To help countries struggling with high prices for drugs, HAI and the
World Health Organisation (WHO) are currently developing guidance on
policy options to reduce prices.
"We need to look at what policies work and don't work in
various settings. We hope that by providing such information countries
will act," Ewen said.
The Geneva-based WHO is also looking to scale-up efforts to
improve the care of those with major chronic diseases, such as
cardiovascular disease, diabetes and asthma, with emphasis on improving
the availability and affordability of chronic disease medicines.
There definitely needs to be greater focus on chronic diseases as they
kill an estimated 35 million people a year, according to WHO.

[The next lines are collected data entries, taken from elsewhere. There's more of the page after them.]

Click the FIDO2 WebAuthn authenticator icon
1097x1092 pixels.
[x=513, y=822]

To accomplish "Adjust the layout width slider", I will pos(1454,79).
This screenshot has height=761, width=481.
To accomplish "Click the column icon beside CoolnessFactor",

For the last eight years, both HAI and WHO have been working together
to improve the availability and affordability of essential medicines.

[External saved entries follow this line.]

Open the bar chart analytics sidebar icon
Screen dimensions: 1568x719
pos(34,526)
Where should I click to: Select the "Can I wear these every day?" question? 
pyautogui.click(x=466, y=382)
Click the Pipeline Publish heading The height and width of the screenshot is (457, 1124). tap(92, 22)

To date, over 50 surveys have been conducted across the globe by ministries of health, researchers, and/or civil society groups.

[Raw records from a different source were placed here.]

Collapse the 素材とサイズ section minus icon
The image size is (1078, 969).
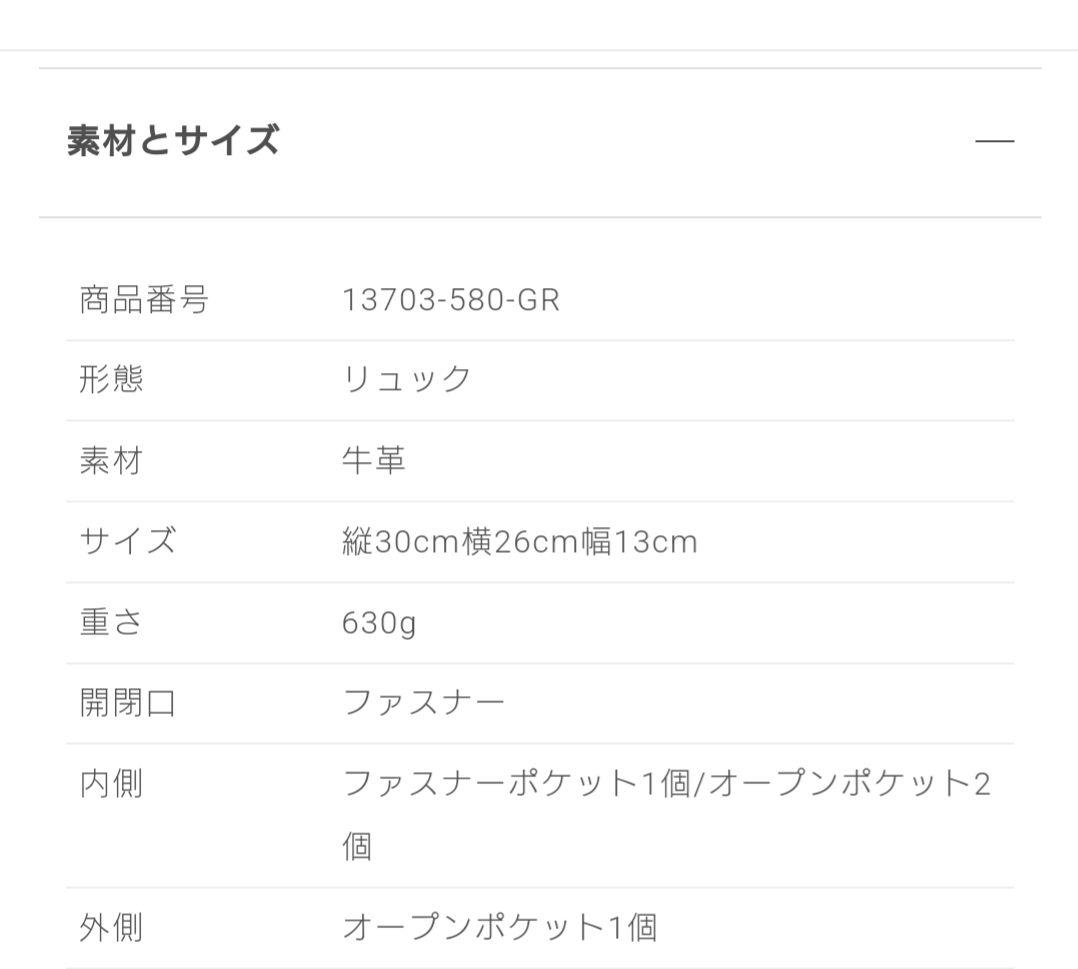click(994, 141)
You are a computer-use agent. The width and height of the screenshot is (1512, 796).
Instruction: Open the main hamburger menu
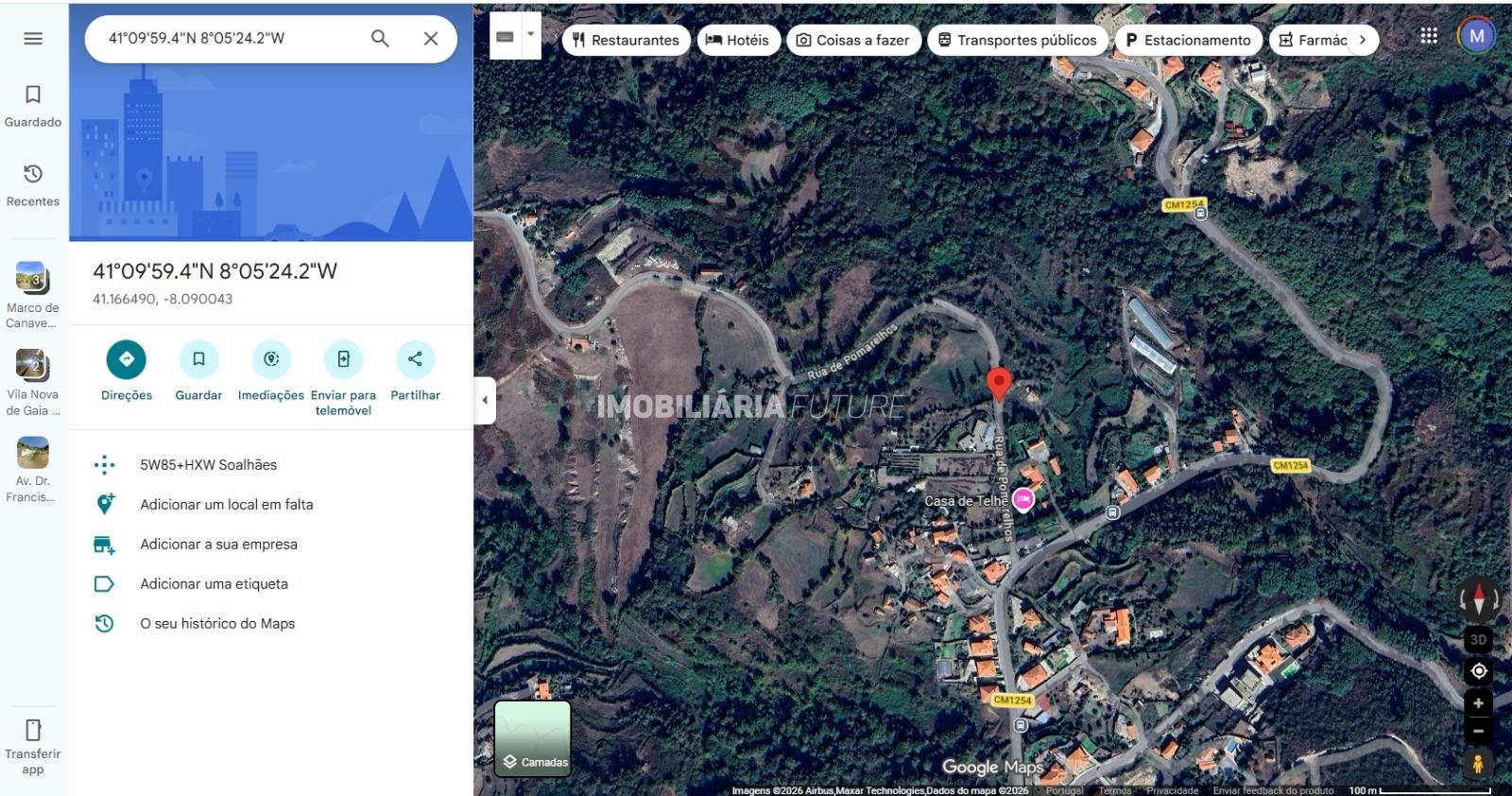tap(33, 39)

The results from these surveys were reported in the MDG Gap Task Force Report released by the United Nations last month.
In the public sector, generic medicines are only available in
34.9 percent of facilities, and on average cost 250 percent more than
the international reference price, according to the study.
In the private sector, those same medicines are available in
63.2 percent of facilities, but the cost on average is about 650
percent more than the international reference prices.
"Prices are so high that people on a low wage have to work any
number of days, or in some cases weeks, to buy treatments," the study
said.
At the national level, the U.N. study calls for explicit
targets in several areas, including the elimination of taxes and duties
on essential medicines; updating of national policy on medicines;
adoption of generic substitution policies for essential medicines; and
ways to reduce trade and distribution mark-ups on prices of essential
medicines.
At the global level, the study calls for measures to increase
funding for research and development in areas of medicines relevant to
developing countries; encourage pharmaceutical companies to apply
differential pricing practices to reduce prices of essential medicines
where generic equivalents are not available; and enhance the promotion
of the production of generic medicines and remove existing barriers.
Asked if there has been any increase in the production of
generics, Ewen said: "I don't know if the production of generics has
increased."
But generics are commonly produced my many manufacturers in
India, Asia and China for the domestic market, with some manufacturers
exporting them as well. And in some countries, some of the essential
medicines are not available in generic versions.
"Local manufacturers may not be producing them as they don't think
there is enough profit, or they don't have the capacity [for example,
three multinational companies have 80 percent market share for
insulin]," she said.
Ewen also said it is vital that generics are available as competition is needed to bring prices down.
"But what is also important is that pharmacists dispense low-priced generics and patients use them," she added.
For this to happen, she said, people need to have confidence in
generics. Regulatory agencies need to ensure only quality generics are
available in the country, provide incentives for dispensing them, and
educate health professionals and consumers so that generics are
accepted and used.
"This is needed to improve access to medicines," she added.
After his meeting with senior executives of pharmaceutical companies
last week, the secretary-general said: "We look forward to greater
collaboration between the private sector and the U.N. to expand
existing efforts in the spirit of Goal 8 of the MDGs on building a
global partnership for development."
On HIV/AIDS, he said: "We agreed that our work to increase access to
HIV prevention and treatment had contributed to the development of
health care systems, but that more strengthening needed to happen."
While this is primarily the responsibility of national governments,
important efforts have already been made through partnerships with
industry.
"More can be done, especially to address shortages of the health workforce and improve managerial capacities," he declared.